#### [Entries shown]
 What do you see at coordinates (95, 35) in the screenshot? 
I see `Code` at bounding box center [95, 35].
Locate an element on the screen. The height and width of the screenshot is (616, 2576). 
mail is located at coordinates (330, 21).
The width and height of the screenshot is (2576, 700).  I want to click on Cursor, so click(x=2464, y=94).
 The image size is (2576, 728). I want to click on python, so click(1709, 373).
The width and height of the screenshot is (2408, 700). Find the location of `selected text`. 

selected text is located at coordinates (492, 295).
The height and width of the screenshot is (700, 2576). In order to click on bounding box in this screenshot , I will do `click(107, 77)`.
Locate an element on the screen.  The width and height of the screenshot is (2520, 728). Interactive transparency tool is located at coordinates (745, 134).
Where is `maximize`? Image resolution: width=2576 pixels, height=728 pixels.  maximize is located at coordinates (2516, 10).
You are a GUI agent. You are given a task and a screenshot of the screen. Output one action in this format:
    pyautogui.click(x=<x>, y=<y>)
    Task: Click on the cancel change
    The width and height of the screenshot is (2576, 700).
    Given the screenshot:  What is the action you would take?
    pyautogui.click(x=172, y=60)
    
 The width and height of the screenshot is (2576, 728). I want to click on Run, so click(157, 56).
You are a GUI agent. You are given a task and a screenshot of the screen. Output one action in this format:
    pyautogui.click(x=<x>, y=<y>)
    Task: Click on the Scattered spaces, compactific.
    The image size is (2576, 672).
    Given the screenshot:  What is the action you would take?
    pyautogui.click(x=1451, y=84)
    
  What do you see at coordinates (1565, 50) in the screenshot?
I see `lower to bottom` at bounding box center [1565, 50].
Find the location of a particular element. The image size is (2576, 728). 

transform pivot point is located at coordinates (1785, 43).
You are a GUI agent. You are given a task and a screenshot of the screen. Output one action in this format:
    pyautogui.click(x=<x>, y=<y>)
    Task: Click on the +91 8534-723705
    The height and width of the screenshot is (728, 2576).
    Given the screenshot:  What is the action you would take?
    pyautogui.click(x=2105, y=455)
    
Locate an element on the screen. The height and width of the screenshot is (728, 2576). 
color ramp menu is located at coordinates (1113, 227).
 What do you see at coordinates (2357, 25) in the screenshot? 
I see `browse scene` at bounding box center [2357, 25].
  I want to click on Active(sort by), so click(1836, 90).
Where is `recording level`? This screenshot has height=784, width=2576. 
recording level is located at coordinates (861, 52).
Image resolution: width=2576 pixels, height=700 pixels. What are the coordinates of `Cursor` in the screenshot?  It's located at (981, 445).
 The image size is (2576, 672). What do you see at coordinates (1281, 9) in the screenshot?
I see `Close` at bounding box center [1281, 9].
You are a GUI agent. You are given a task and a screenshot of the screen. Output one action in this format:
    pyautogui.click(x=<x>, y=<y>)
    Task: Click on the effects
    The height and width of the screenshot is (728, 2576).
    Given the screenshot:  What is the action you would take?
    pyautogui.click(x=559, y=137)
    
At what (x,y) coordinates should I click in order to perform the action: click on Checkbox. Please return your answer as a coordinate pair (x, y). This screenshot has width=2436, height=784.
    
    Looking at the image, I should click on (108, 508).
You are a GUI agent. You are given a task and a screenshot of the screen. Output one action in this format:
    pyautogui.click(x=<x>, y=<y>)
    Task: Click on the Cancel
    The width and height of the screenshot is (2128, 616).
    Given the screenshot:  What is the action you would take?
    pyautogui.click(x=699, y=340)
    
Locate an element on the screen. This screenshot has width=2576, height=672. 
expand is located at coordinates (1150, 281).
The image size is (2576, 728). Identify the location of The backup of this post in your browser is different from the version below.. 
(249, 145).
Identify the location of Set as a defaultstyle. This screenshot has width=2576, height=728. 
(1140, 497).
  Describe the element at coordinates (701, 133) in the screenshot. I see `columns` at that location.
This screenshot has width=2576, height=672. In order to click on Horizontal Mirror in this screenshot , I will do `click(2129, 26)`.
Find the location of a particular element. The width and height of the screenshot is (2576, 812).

#### [Required work]
Copy out, unchanged, everything from the line containing "The image size is (2576, 728). Identify" down to the end of the items above.

#### [Finished task]
The image size is (2576, 728). Identify the location of The backup of this post in your browser is different from the version below.. 
(249, 145).
Identify the location of Set as a defaultstyle. This screenshot has width=2576, height=728. 
(1140, 497).
  Describe the element at coordinates (701, 133) in the screenshot. I see `columns` at that location.
This screenshot has width=2576, height=672. In order to click on Horizontal Mirror in this screenshot , I will do `click(2129, 26)`.
Find the location of a particular element. The width and height of the screenshot is (2576, 812).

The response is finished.